THE full story of the lonely death of a Sheffield soldier in the frozen wastes of wartime Iceland is set to be revealed in a new TV documentary.
Arthur Rollinson, from Ecclesfield, was just 23 when he died of hypothermia after getting lost while on a routine mountain warfare exercise in January 1942.
He was known to be one of eight men from the King’s Own Yorkshire Light Infantry who perished when they were caught in a blizzard.
By a tragic irony, safety was little more than half a mile away.
Now a complete account of the tragedy - and the heroism which led to 48 other men in their unit being miraculously rescued - is to be told in a two-part TV series which is being filmed by an Icelandic film crew.
They have just completed a visit to Sheffield to meet Arthur’s relatives, who two years ago paid an emotional pilgrimage to the remote cemetery where Arthur is buried.
Nephews Gerald and Ian Smart were amazed to discover that they only knew a small part of what happened on that fateful day nearly 70 years ago.
“We were astonished by what the film’s director Sturla Palsson told us - from being a tragic story it’s now also a heroic one,” Gerald said.
Sturla found that an everyday exercise became perilous when a fierce storm blew in and one of the officers in charge slipped and broke his leg - later dying of exposure.
“They were a group of 60 men but after the accident they dispersed and wandered in the dark without direction,” he said.
“Eight young men lost their lives, including Arthur, while four more managed to get to safety on their own.
“The rescue of the remaining 48 was nothing less than a miracle.
“It was by mere coincidence that people from a remote farm stumbled upon an exhausted soldier a short distance from their home. The farmers then spent the night looking for more survivors on the mountain side.
“The farmer’s wife looked after those who were brought to safety,” Sturla said.
“Two brothers bore the burden of carrying many of the unconscious men to safety.
“One was only 14, and he is still with us.”
Now Sturla and his team are searching for other survivors from that night, or for their relatives, most of whom are believed to have come from the Sheffield and South Yorkshire area.

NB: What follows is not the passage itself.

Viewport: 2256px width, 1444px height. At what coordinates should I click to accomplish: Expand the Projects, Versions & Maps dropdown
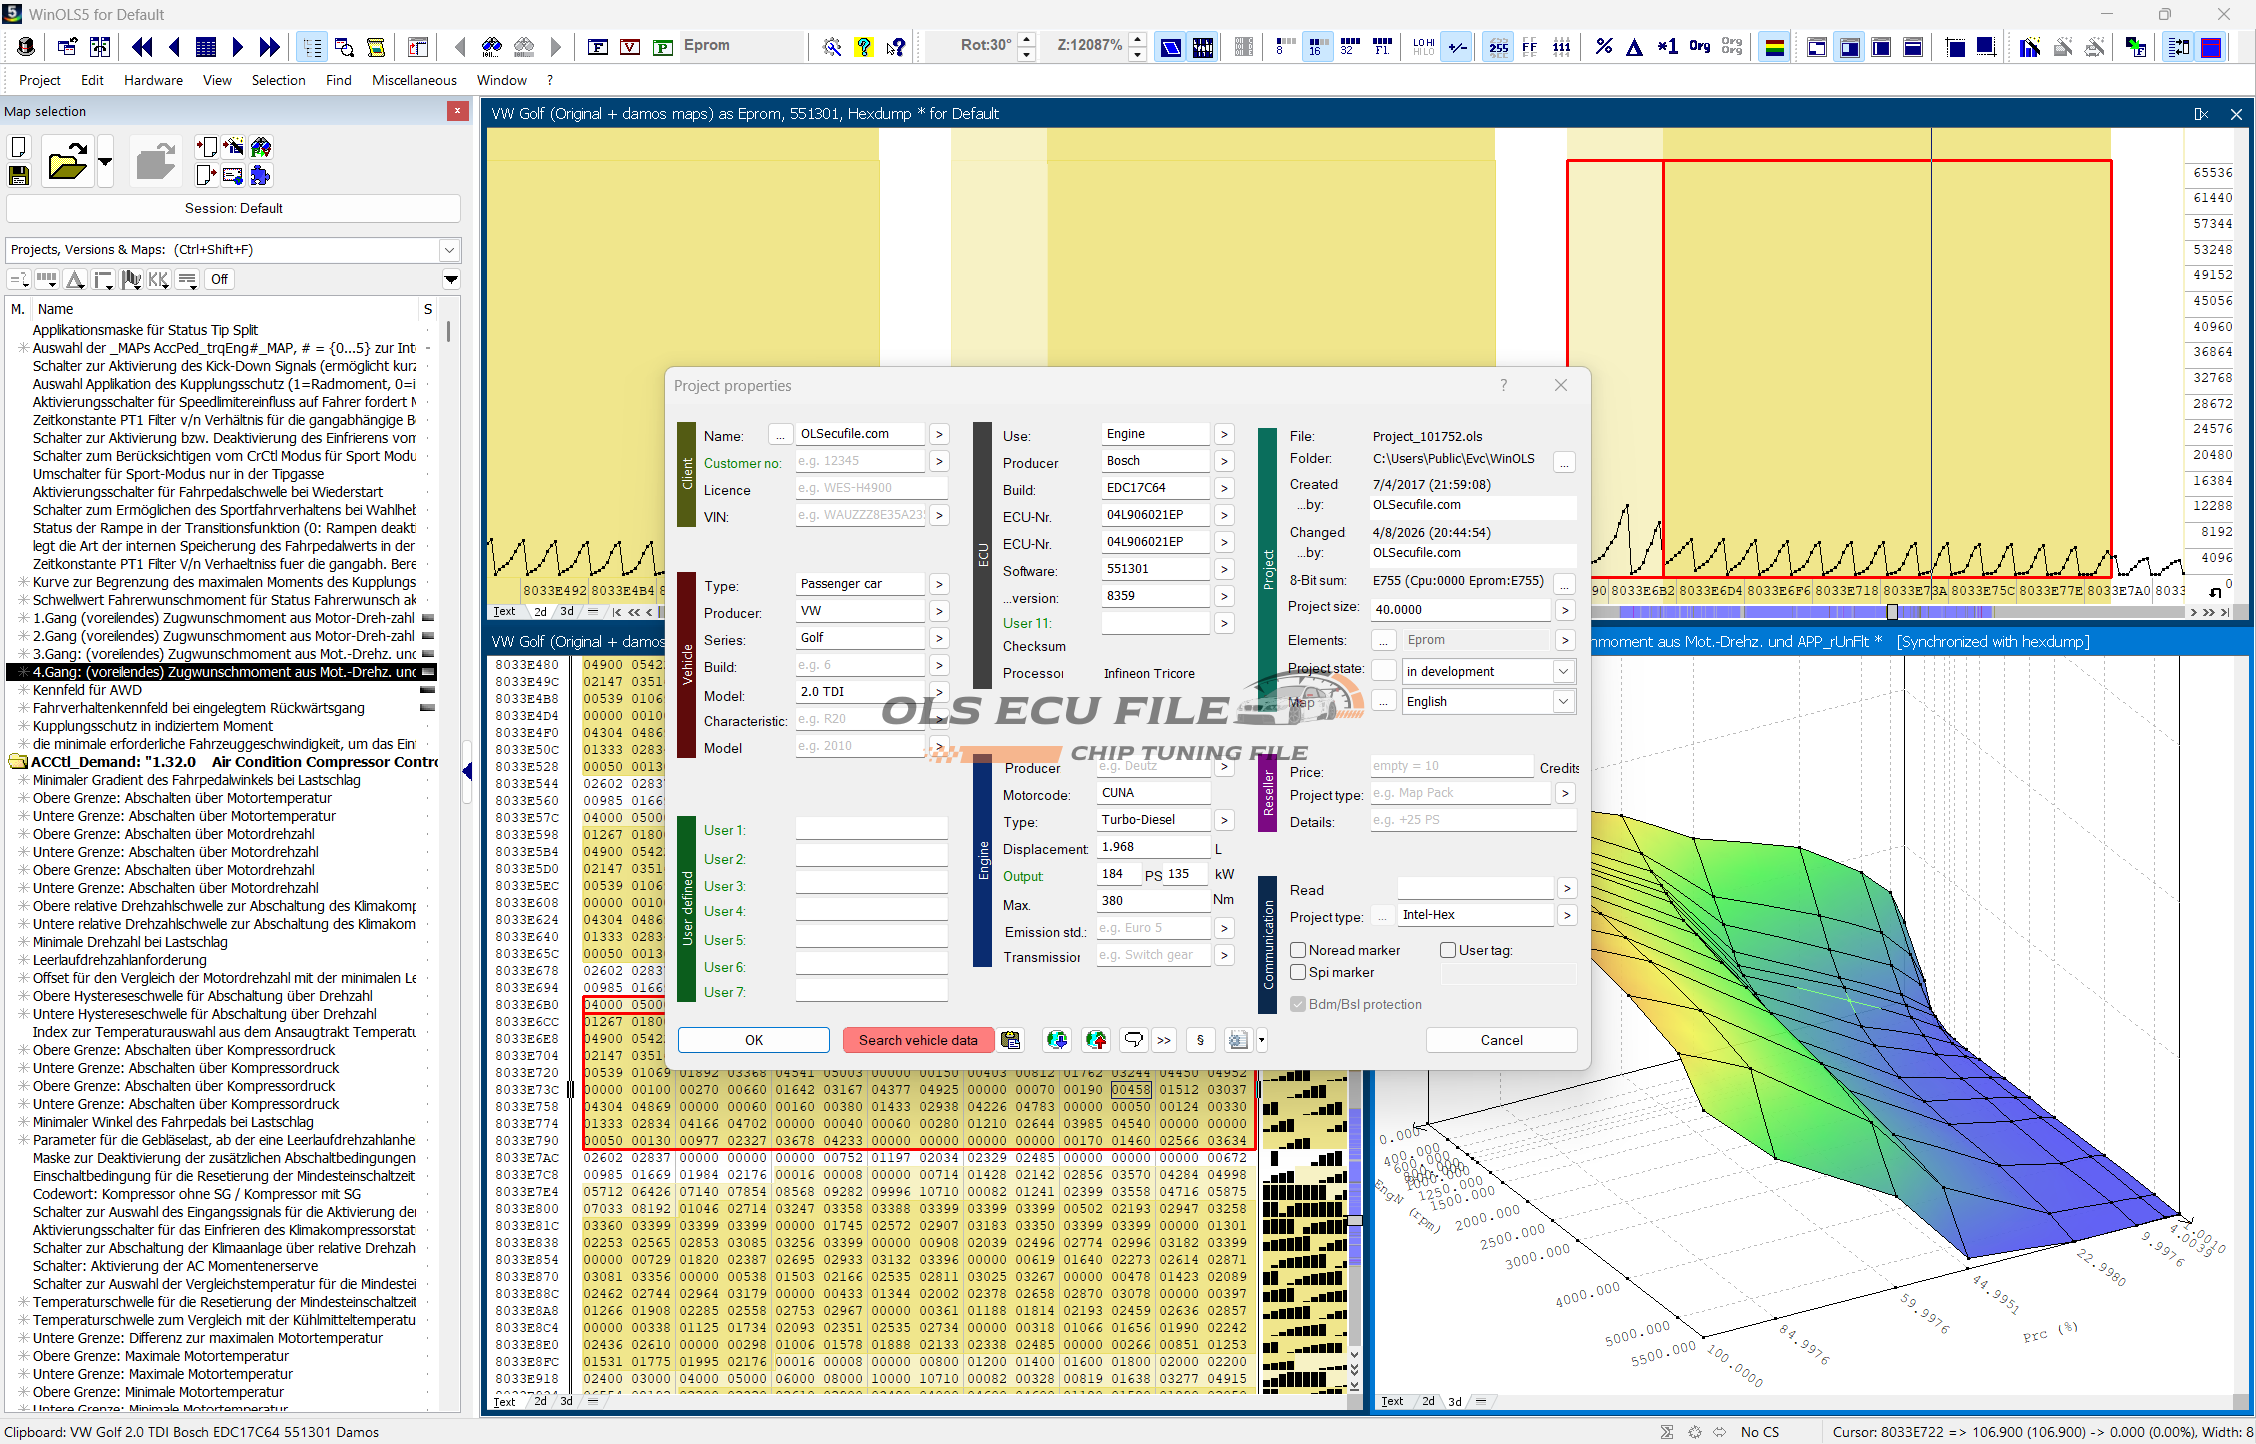[449, 250]
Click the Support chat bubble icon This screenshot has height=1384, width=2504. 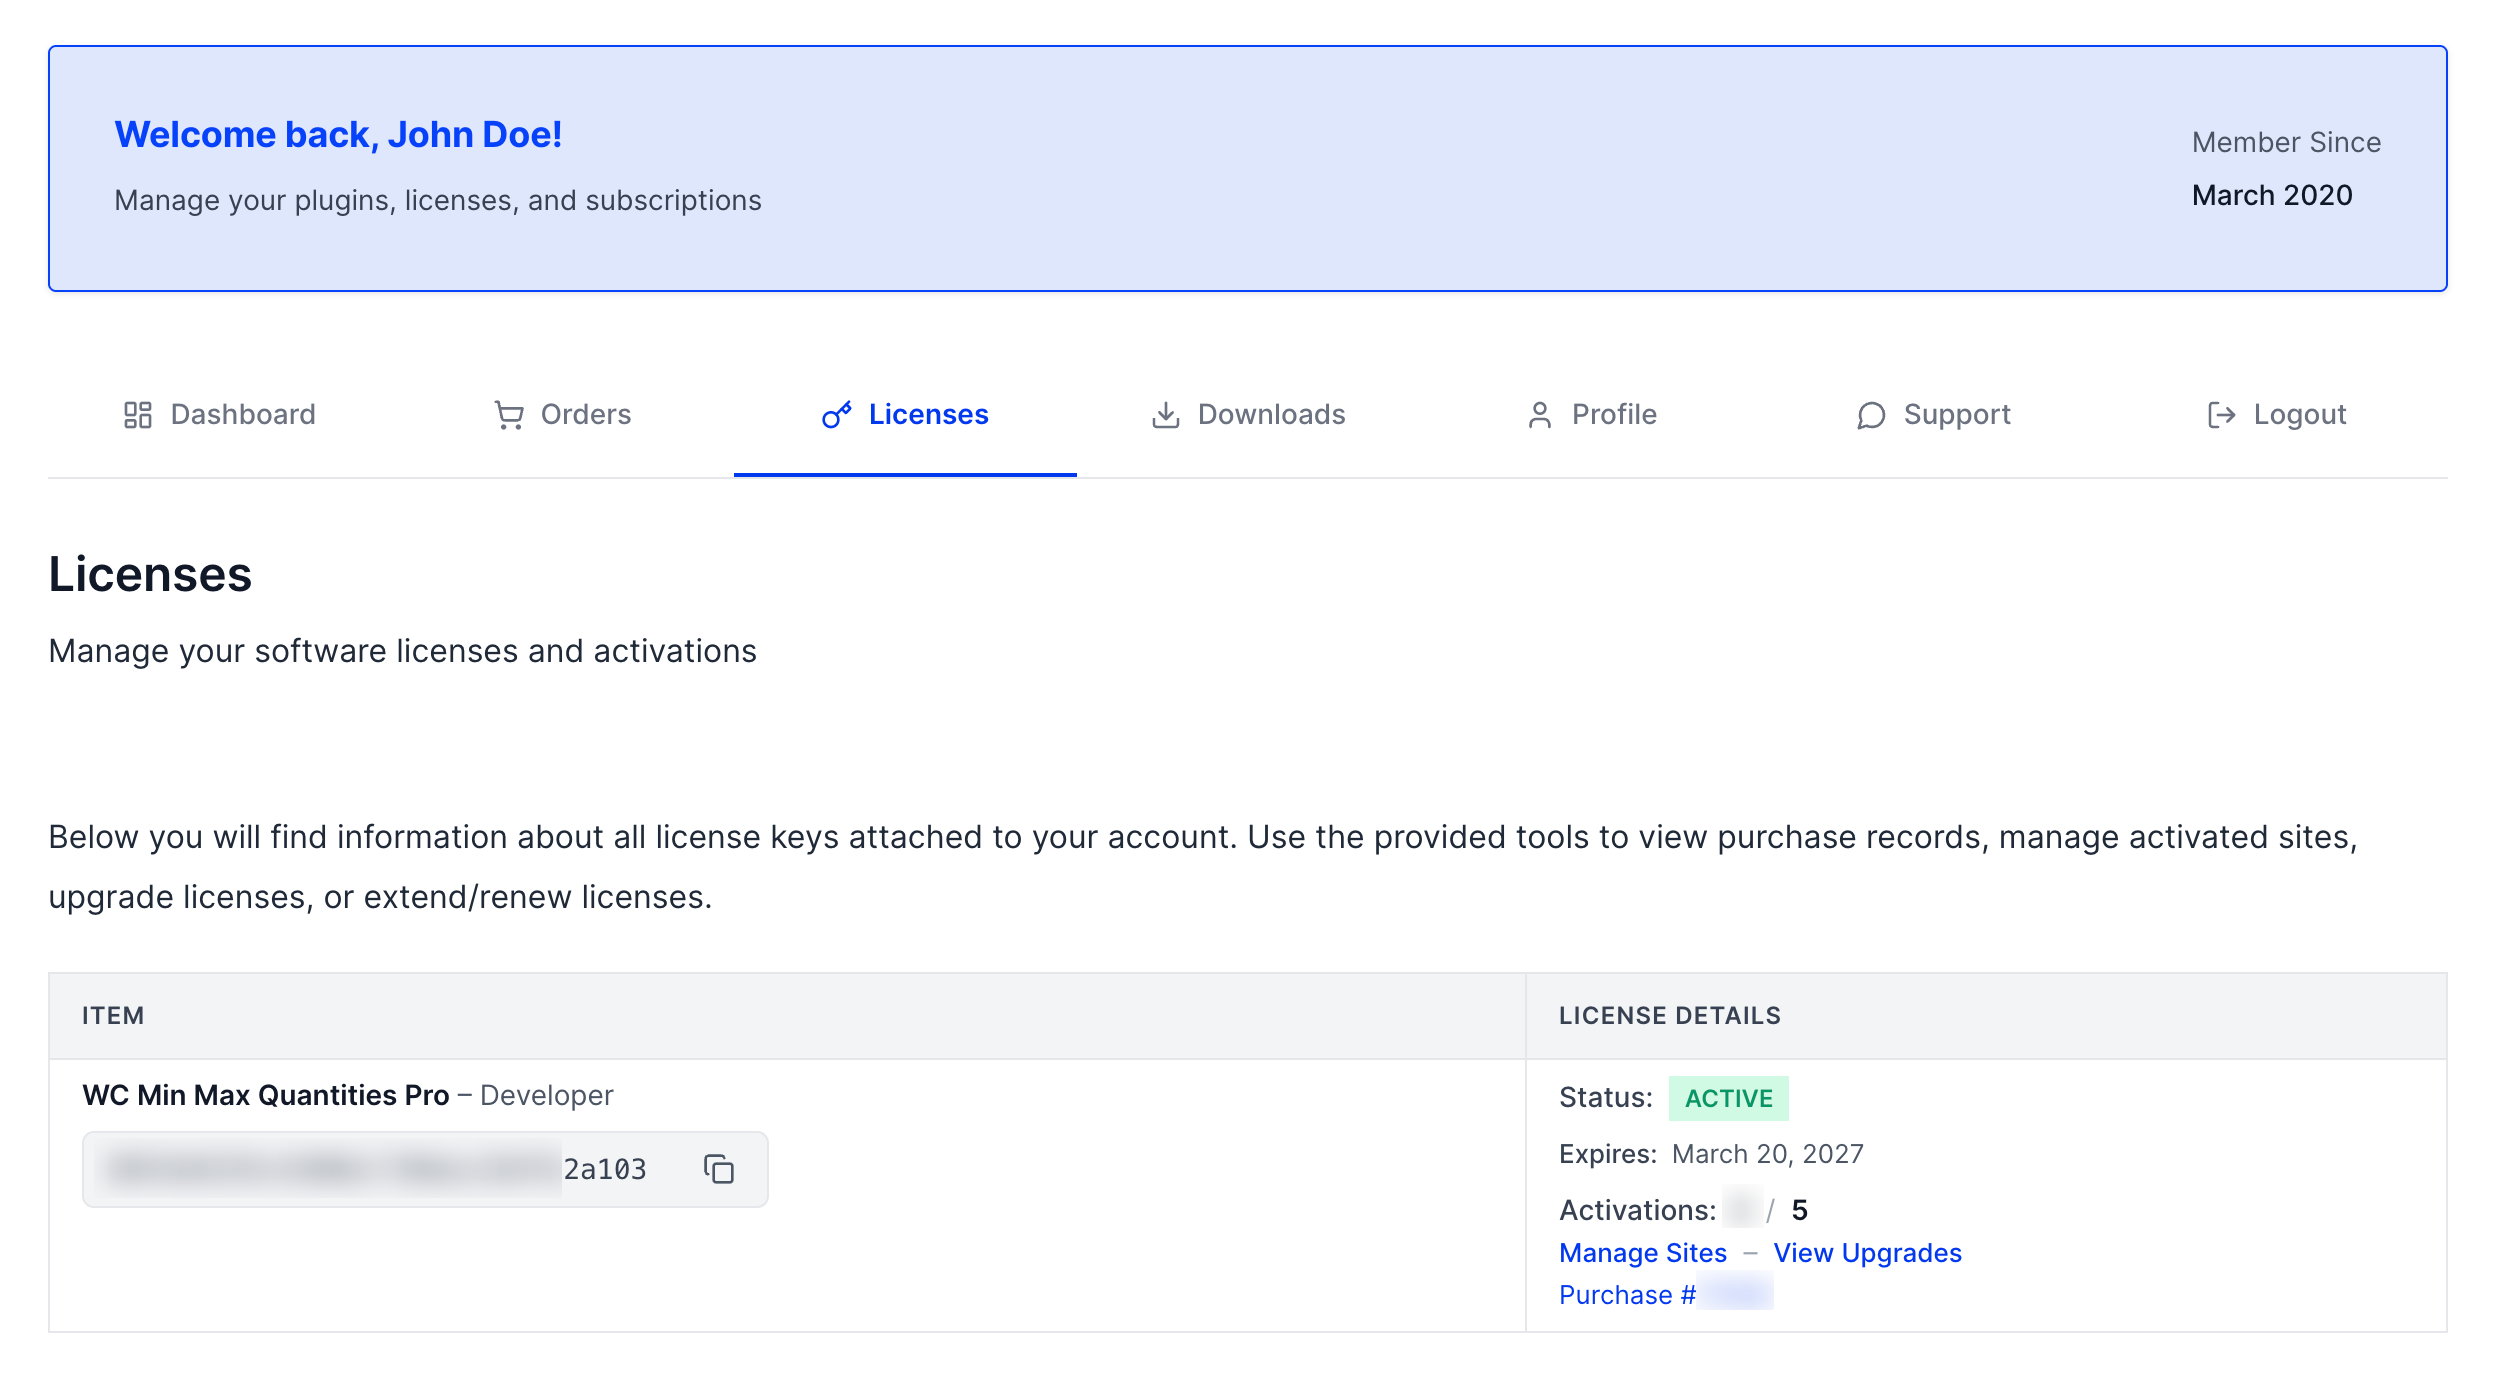click(1870, 415)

“Arthur’s family are our only connection to a victim of this ordeal.
“We are still looking for survivors, their relatives or any other relatives of the dead,” he said.
Gerald, aged 67, said he believed the surviving brother deserved some kind of recognition for his heroism.
“What they did that night was incredible, to save so many of those men.
“When we went over there we knew absolutely nothing about it.”
Gerald said he and Ian now hoped to go to the film’s premiere in Iceland next year.